9. Fresh Project Setup

  • cargo new --bin crates/riveter, then add a workspace root Cargo.toml.
  • rust-toolchain.toml pinning a recent stable (e.g. 1.85.0).
  • .gitignore:
    /target
    /scratch/
    *.tmp
    **/*.log
    .DS_Store
    
  • .jjignore mirrors the above for jj.
  • Dependencies (intentionally minimal):
    • clap (derive) — CLI
    • serde + tomlprd.toml (read/write)
    • dirs — cross-platform state dir
    • rand — runId random suffix
    • anyhow — errors
    • tracing + tracing-subscriber — logs
    • tempfile, assert_cmd, predicates — dev-only, for integration tests

The iteration prompt template is embedded via include_str!("../templates/prompt.md") and rendered with str::replace — no templating engine needed.


9a.

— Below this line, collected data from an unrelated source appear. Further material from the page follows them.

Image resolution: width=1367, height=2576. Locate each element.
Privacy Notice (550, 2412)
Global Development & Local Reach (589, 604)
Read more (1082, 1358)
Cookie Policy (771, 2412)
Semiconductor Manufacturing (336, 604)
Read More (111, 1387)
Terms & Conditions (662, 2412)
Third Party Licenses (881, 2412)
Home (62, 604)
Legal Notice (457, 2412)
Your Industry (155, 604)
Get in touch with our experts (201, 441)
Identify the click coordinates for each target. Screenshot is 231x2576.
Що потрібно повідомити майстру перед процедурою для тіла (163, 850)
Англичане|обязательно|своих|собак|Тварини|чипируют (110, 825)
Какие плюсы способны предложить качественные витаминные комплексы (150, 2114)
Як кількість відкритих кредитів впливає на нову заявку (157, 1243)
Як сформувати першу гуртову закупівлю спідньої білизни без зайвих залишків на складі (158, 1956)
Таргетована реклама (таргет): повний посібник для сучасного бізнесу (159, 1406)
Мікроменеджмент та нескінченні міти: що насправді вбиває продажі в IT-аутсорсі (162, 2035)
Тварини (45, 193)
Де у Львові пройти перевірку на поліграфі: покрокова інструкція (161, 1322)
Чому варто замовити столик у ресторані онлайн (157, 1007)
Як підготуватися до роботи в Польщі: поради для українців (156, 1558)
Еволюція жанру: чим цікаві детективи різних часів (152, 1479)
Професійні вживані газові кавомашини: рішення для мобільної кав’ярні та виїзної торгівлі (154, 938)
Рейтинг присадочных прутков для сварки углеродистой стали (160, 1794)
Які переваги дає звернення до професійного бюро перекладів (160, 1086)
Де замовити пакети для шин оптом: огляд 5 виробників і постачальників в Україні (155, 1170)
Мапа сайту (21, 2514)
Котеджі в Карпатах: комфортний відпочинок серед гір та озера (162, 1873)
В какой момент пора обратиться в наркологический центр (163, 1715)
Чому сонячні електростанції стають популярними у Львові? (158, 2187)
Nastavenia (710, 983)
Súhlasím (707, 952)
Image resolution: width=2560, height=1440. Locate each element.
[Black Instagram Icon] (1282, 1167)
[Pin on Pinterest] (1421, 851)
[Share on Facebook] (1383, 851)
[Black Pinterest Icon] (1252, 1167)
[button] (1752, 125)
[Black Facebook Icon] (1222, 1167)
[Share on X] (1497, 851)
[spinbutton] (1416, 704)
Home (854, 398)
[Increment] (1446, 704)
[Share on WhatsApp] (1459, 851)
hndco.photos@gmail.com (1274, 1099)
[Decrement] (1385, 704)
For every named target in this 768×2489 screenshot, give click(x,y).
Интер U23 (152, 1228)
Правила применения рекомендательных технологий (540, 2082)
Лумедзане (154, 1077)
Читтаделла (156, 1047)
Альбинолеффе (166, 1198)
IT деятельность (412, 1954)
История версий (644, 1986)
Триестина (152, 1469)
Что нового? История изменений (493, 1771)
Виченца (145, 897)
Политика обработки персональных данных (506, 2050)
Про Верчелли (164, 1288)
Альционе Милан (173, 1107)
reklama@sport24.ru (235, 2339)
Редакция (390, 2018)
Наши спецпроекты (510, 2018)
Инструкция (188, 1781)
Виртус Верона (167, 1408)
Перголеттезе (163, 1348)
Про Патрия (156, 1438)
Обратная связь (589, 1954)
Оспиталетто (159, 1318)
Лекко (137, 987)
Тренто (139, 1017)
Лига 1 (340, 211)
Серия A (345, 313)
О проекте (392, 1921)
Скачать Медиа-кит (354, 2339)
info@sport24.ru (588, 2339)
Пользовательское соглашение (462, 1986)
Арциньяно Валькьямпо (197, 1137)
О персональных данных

README Contents

The top-level README.md must include a "Why Ralph the Riveter" section explaining the rationale, because the design only makes sense once you understand the trade. Outline:

Why Ralph the Riveter

  • Fresh context per story. Each iteration spawns a new agent process with no memory of prior iterations. The agent's working set is exactly one user story + the codebase + the progress log — never the full transcript of past attempts. This keeps the context window small and focused, which is the single biggest lever on agent quality and cost.
  • Persistent state lives on disk, not in-context. prd.toml tracks which stories are done — the agent reads it (plus its assigned story) at the start of every run and flips passes = true when the story's acceptance criteria are met.
  • jj is the review surface. Because every iteration is one jj commit on @, the user reviews Riveter's work the same way they review their own: jj log, jj diff -r <id>, jj abandon <id> to reject, jj squash/jj split to reshape. No branch dance, no PR ceremony, no merge conflicts with your in-flight work.
  • Pluggable agents. Codex and Claude are interchangeable — pick the model that's good at the kind of work the spec needs. Same loop, same artifacts, same review flow.

Also include:

  • Quick start — two phases: (1) run the prd skill in an agent session against your spec → it prints a runId; (2) riveter run -r <runId> from the project's jj repo.
  • Reviewing a run (jj log -r 'description(glob:"\[RIVETER*")')
  • Rejecting bad iterations (jj abandon <commit>, optionally edit prd.toml to flip passes back to false)
  • Tuning for cost vs. quality (the --thinking/--model matrix, and a note that defaults are deliberately on the expensive end)
  • --agent mock usage (deterministic agent for hacking on Riveter itself)

10. Milestones

  1. M1 — Scaffold. Workspace, .gitignore, .jjignore, clap CLI parsing, no-op loop.
  2. M2 — riveter validate. Schema + filesystem checks; unit tests against good/bad fixtures.
  3. M3 — Agent trait + Claude impl. Real claude invocation, output tee'd to per-iteration log files.
  4. M4 — jj integration. Commit per iteration, in-place.
  5. M5 — Codex impl + model/thinking flags.
  6. M6 — Built-in mock agent + first integration test.
  7. M7 — prd skill authored — non-interactive spec→PRD conversion + validate auto-fix loop.
  8. M8 — Docs (README) and a small example PRD end-to-end run.

11. Open Questions

  1. Codex flag mapping. Confirm exact codex exec flags for --thinking and --model for the target version.
  2. Repo / workspace folder name. Working tree is currently rivet-ralph/ on disk. Rename to ralph-the-riveter/ to match the project name, or leave it?